A menos de un año para las elecciones presidenciales de 2026, el Perú se enfrenta a una encrucijada política que podría marcar un antes y un después en su historia republicana. Golpeado por una década de inestabilidad institucional, presidentes efímeros, congresos fragmentados y un descontento social que parece haberse convertido en la norma, el país comienza a mirar con escepticismo —y en muchos casos, con hastío— a sus tradicionales representantes políticos.
Desde el fallido intento del progresismo por consolidar una agenda de cambio —que terminó siendo, en muchos casos, una acumulación de promesas ideológicas desvinculadas de la realidad nacional— hasta el renacimiento de un discurso más conservador, ordenado y con énfasis en el pragmatismo económico, el tablero político ha comenzado a reorganizarse.

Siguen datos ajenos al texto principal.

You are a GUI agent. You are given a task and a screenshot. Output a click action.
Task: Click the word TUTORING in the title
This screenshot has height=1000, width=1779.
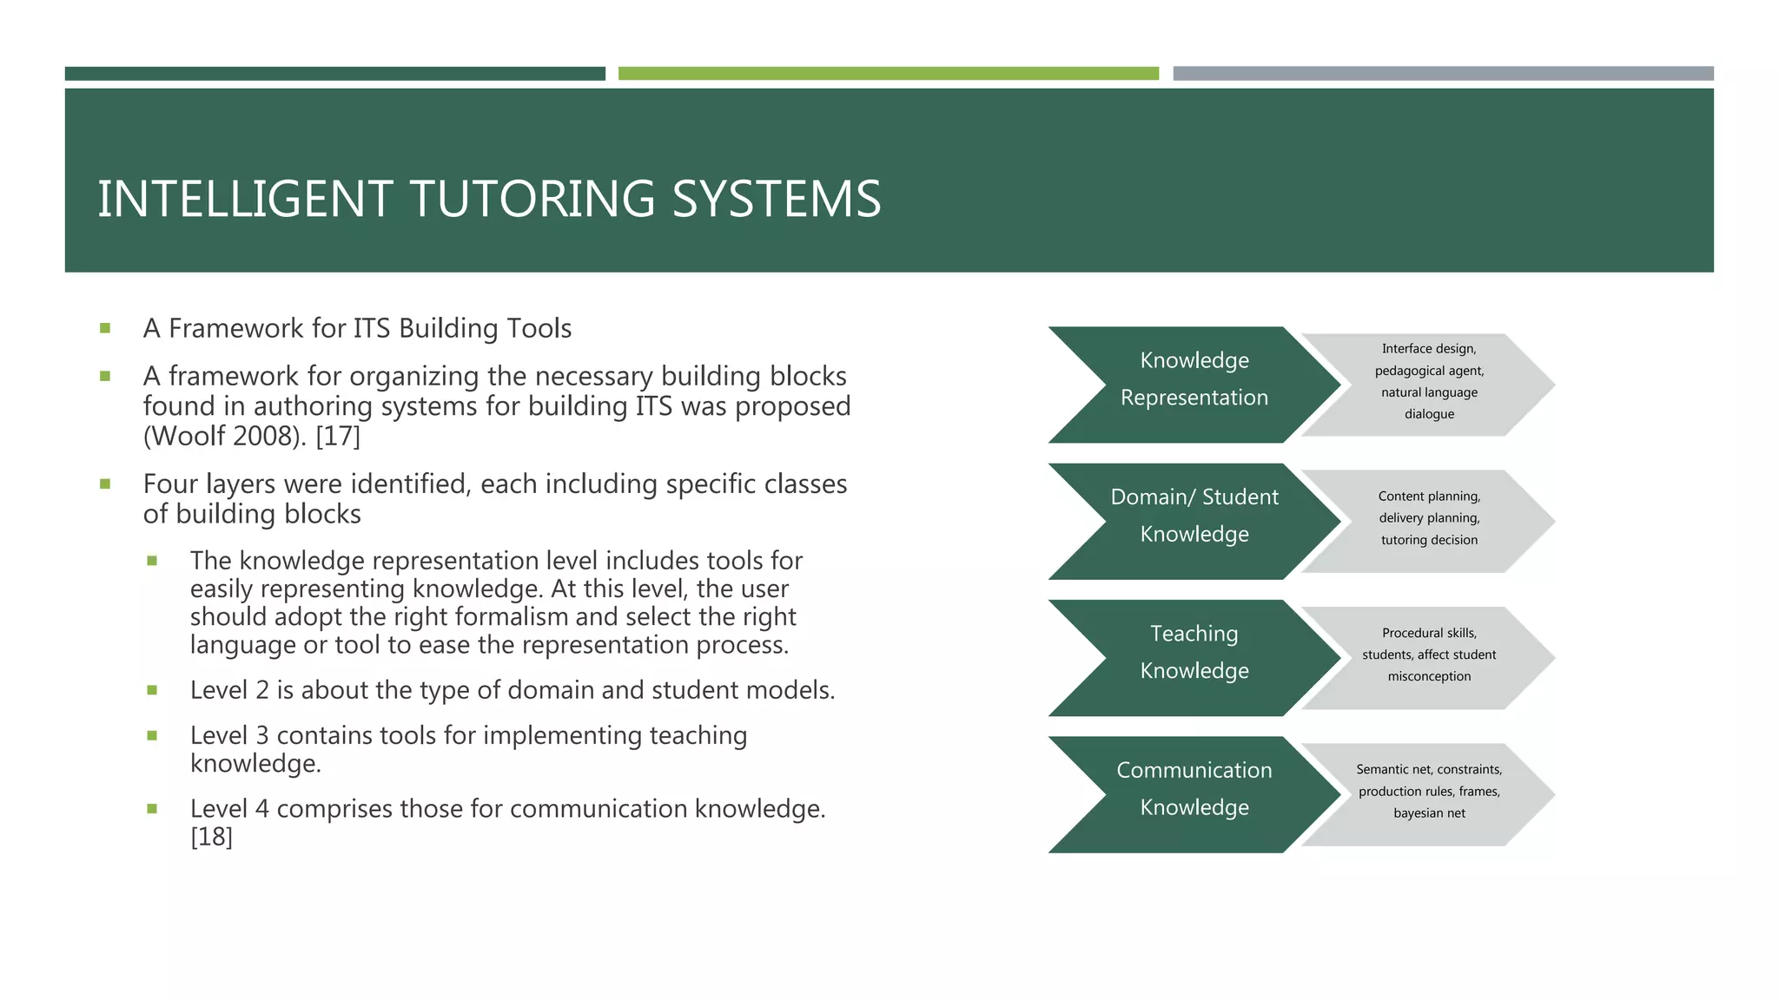click(x=532, y=199)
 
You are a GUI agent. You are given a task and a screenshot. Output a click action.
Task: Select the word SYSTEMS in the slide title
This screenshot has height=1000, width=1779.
click(x=777, y=199)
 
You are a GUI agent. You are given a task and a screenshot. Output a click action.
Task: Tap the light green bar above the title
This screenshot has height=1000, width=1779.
click(x=888, y=74)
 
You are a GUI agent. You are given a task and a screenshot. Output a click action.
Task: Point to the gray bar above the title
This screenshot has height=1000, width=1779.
click(x=1443, y=74)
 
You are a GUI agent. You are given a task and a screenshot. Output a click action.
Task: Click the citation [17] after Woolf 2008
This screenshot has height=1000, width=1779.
click(x=337, y=436)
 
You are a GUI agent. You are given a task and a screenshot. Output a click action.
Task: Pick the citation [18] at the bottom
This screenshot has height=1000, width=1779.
click(x=211, y=837)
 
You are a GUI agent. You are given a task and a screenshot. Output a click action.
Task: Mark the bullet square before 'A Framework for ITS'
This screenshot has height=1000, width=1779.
click(x=105, y=328)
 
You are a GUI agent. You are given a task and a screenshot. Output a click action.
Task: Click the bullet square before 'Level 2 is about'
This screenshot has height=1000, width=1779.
click(x=152, y=690)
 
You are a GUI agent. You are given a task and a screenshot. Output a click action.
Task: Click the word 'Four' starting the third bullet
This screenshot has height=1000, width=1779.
click(x=170, y=484)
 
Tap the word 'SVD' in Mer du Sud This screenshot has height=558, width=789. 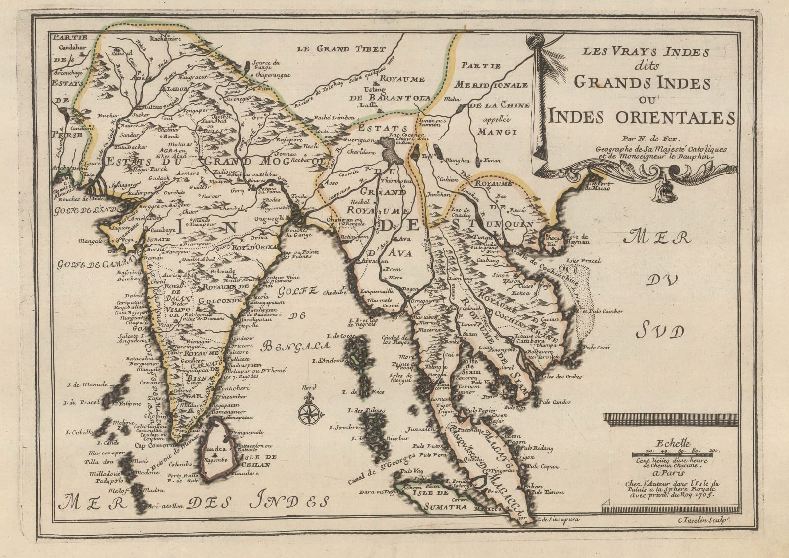point(660,331)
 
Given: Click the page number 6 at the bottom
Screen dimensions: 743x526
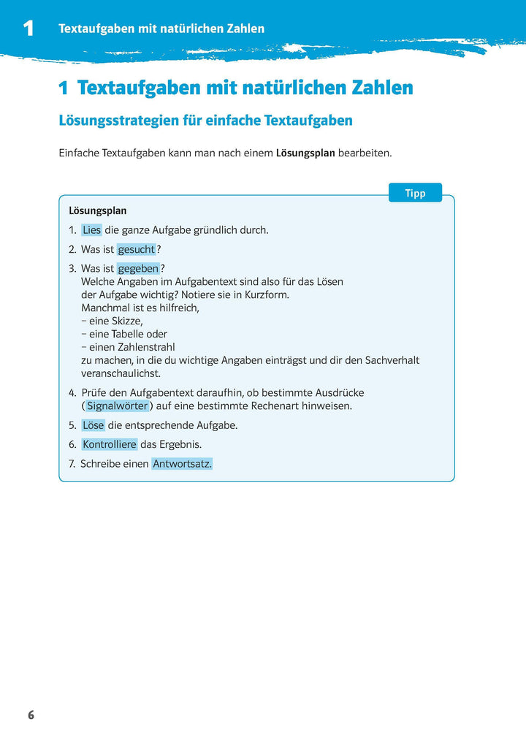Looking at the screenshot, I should coord(31,715).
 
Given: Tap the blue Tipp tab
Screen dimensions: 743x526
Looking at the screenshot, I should coord(415,193).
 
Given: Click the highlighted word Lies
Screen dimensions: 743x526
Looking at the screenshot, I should coord(92,230).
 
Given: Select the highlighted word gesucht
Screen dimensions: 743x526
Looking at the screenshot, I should coord(137,249).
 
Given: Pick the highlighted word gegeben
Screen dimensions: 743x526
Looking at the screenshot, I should coord(138,269).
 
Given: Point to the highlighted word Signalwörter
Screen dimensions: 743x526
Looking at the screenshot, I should coord(117,405).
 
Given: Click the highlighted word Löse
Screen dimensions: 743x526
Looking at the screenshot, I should coord(93,425).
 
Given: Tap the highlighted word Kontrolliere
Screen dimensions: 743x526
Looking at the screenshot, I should coord(110,444).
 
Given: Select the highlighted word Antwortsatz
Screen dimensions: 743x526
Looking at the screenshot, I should coord(182,464).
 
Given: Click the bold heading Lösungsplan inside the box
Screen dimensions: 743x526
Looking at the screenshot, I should coord(97,210).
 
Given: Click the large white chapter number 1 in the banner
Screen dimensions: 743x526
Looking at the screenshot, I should coord(28,29).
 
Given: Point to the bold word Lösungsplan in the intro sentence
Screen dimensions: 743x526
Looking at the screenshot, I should coord(305,153).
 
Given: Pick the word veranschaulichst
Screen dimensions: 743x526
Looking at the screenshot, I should coord(121,373).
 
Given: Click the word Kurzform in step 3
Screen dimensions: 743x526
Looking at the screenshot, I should coord(267,294).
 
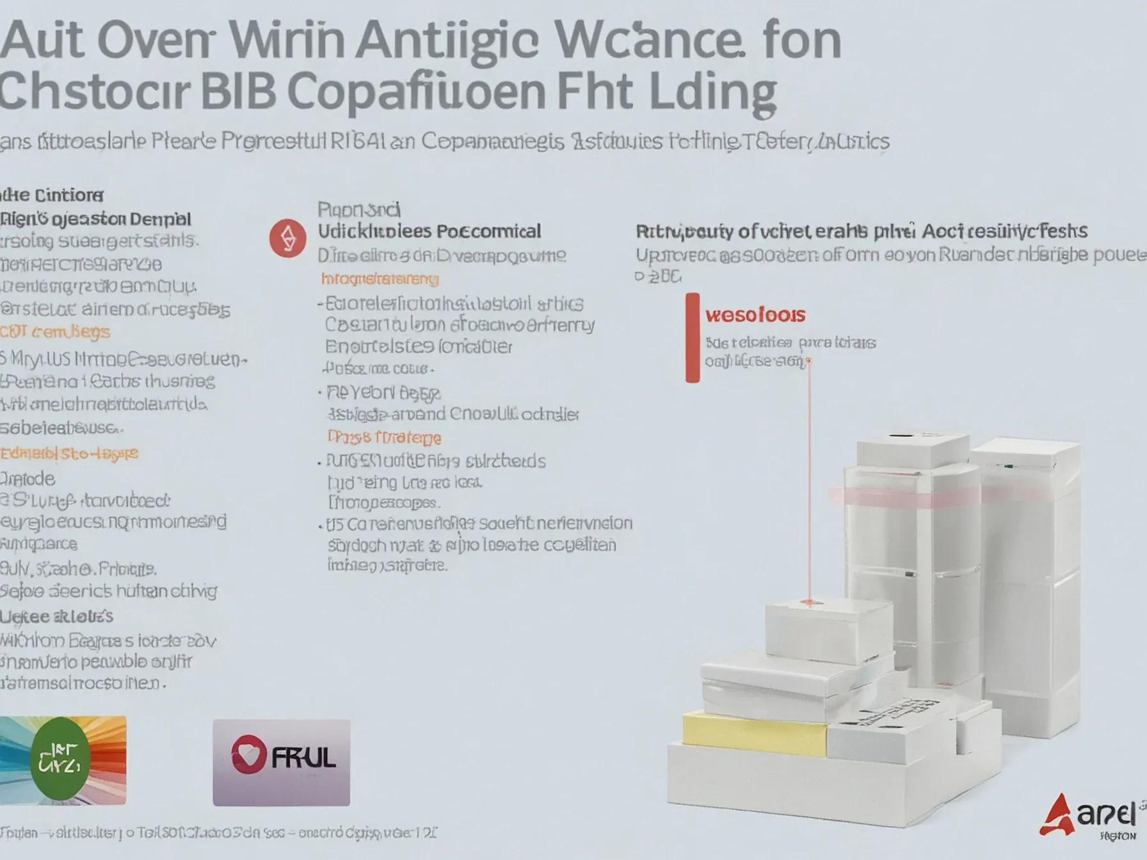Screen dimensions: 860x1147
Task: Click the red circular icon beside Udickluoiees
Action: [x=287, y=239]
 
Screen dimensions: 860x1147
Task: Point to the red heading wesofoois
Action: [x=755, y=315]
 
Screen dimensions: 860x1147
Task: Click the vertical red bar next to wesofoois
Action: [x=693, y=338]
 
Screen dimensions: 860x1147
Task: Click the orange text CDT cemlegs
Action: [x=56, y=332]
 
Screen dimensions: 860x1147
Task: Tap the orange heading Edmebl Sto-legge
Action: [x=69, y=454]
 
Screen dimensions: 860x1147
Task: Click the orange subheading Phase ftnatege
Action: [x=384, y=438]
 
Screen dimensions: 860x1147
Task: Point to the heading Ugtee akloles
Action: [x=56, y=616]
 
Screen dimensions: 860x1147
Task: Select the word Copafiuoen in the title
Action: [x=417, y=92]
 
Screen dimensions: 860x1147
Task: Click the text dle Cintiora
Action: [x=51, y=195]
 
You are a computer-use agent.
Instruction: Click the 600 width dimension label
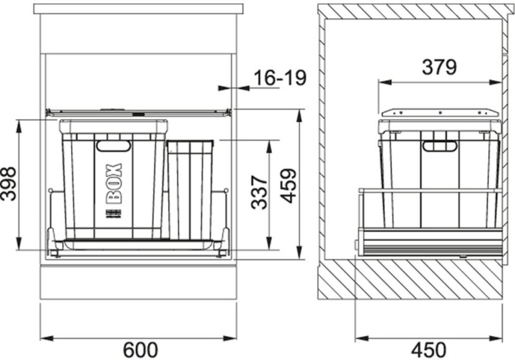(x=140, y=350)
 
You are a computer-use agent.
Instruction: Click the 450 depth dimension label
(x=429, y=350)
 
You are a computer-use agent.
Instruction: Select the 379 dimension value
(x=439, y=67)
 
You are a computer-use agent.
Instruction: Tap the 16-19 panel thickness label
(x=280, y=78)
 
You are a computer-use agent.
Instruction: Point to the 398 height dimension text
(x=8, y=184)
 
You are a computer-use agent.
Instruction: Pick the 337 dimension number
(x=259, y=192)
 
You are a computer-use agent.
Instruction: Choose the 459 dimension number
(x=289, y=186)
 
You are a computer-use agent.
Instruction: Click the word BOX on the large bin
(x=113, y=183)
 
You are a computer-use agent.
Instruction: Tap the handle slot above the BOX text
(x=113, y=146)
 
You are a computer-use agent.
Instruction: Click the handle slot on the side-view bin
(x=440, y=146)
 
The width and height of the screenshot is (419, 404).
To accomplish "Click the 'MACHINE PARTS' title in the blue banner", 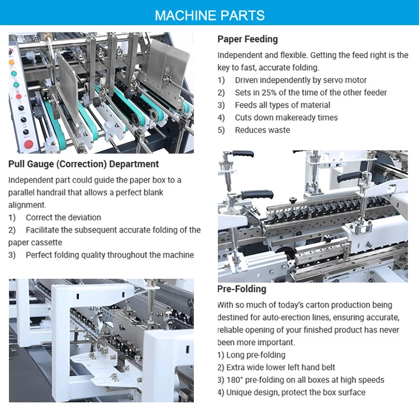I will coord(210,15).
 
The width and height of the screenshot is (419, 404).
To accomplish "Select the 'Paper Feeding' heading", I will coord(247,39).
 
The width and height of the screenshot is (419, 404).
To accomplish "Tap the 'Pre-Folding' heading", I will coord(242,289).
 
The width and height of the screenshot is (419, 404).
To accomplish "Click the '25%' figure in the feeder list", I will coord(270,93).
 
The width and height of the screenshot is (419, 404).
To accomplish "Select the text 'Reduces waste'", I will coord(263,130).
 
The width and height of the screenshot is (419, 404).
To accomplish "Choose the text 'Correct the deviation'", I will coord(63,217).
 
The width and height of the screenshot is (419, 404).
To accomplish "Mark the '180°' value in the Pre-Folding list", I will coord(237,380).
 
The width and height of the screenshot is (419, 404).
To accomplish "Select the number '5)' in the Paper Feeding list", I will coord(221,130).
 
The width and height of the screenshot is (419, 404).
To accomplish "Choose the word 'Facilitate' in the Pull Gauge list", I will coord(44,230).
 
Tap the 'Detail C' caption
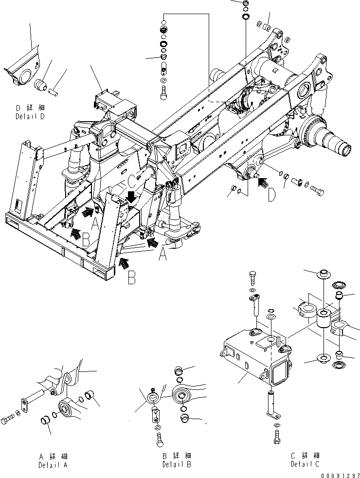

Con la izquierda fragmentada y desgastada por sus propias contradicciones, y el centro político sin un liderazgo claro, emergen con mayor fuerza opciones que se presentan como “el nuevo orden”, que proponen una vuelta a valores tradicionales, disciplina fiscal, combate directo a la inseguridad y a la corrupción sin miramientos. Entre ellos, dos nombres destacan: Rafael López Aliaga, actual alcalde de Lima y líder de Renovación Popular, y Phillip Butters, comunicador y empresario que ha hecho de su discurso directo y confrontacional una carta de presentación política.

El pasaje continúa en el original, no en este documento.